Incontrarsi a Villa Diodati (e sfornare dei capolavori letterari)

Incontrarsi a Villa Diodati

Incontrarsi a Villa Diodati per alcuni scrittori ha significato regalare al mondo dei capolavori letterari di genere horror gotico. Da un punto di vista editoriale, l’incontro più caldo ha segnato l’inizio di filoni letterari piuttosto promettenti.

Benché, per comprendere il tracciato, dobbiamo partire da un affitto siglato nell’estate del 1816 a Cologny, in Svizzera, laddove l’amato e odiato – in patria – Lord Byron ha preso in consegna le chiavi dell’edificio.

Incontrarsi a Villa Diodati (e per fortuna!)

 

Lord Byron partì alla volta della Svizzera in compagnia del suo medico personale: il Dottor John William Polidori, il quale manco a dirlo aveva delle forti velleità autoriali.

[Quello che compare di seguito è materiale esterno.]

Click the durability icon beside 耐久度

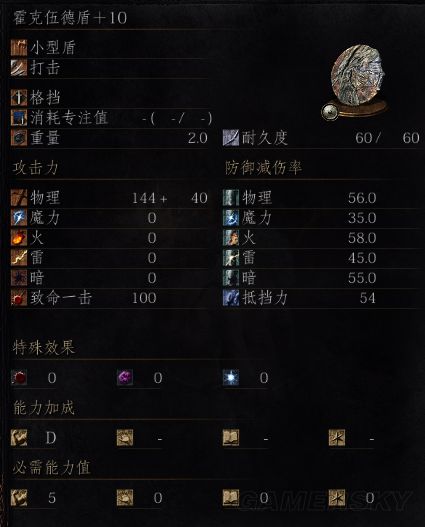231,138
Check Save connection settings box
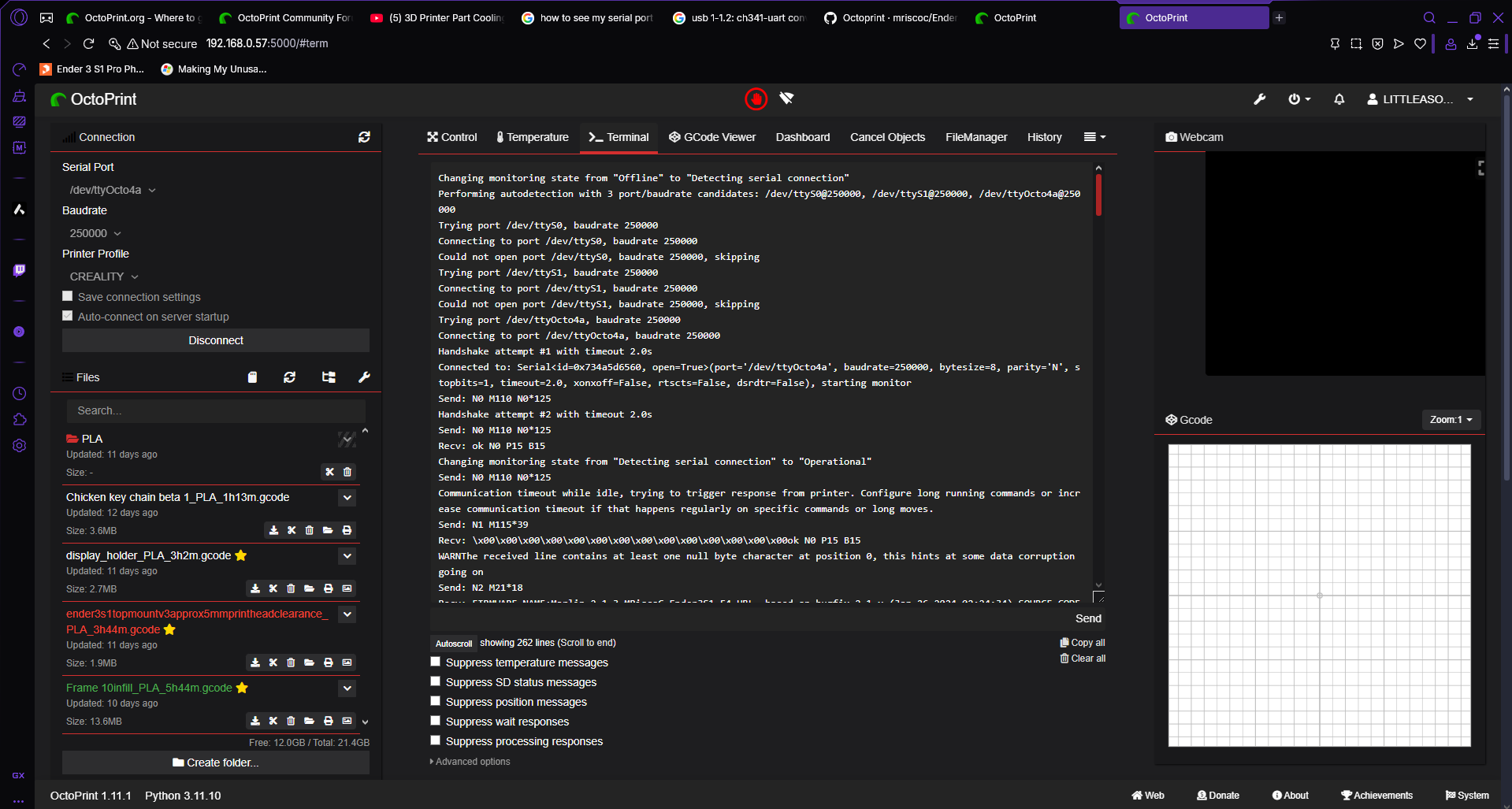The width and height of the screenshot is (1512, 809). [x=68, y=296]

Nondimeno, si aggiunsero il poeta Percy Bysshe Shelley accompagnato dalla diciannovenne Mary Wollstonecraft Godwin che diventerà la coniuge Mary Shelley.

Assieme a loro giunse Clara Mary Jane Clairmont, la sorellastra di Mary,  già incinta della figlia del padrone di casa che porterà il nome di Allegra.

In realtà, il gruppo Shelley aveva affittato una villa vicino a quella di Lord Byron e quindi non rimasero affittuari lì, bensì vi soggiornarono in tutto solo tre giorni.

Furono abbastanza però per partorire storie dal sapore macabro e dai toni orrorifici. A spiccare fra tutti furono due opere che nel corso del tempo diventarono leggendarie.

Stiamo parlando di “Frankenstein, o il moderno Prometeo” uscito dalla penna di Mary Shelley e “Il Vampiro” di Polidori. Il secondo romanzo non sortì un grande riconoscimento letterario fin dagli arbori, ma servì da apripista al più celebre racconto di “Dracula” di Bram Stoker.

Difatti,  il romanzo di Polidori venne attribuito in prima istanza a Lord Byron e ci volle del tempo prima che fosse accreditato al vero autore.

 

Polidori incontrarsi a Villa Diodati

 

La versione Polidori: il vampiro prende forma

 

Polidori era un secchione e divenne medico con una tesi incentrata sul problema del sonnambulismo. Suo padre era di origini italiane, e segretario personale di Vittorio Alfieri; mentre la madre era di origini britanniche.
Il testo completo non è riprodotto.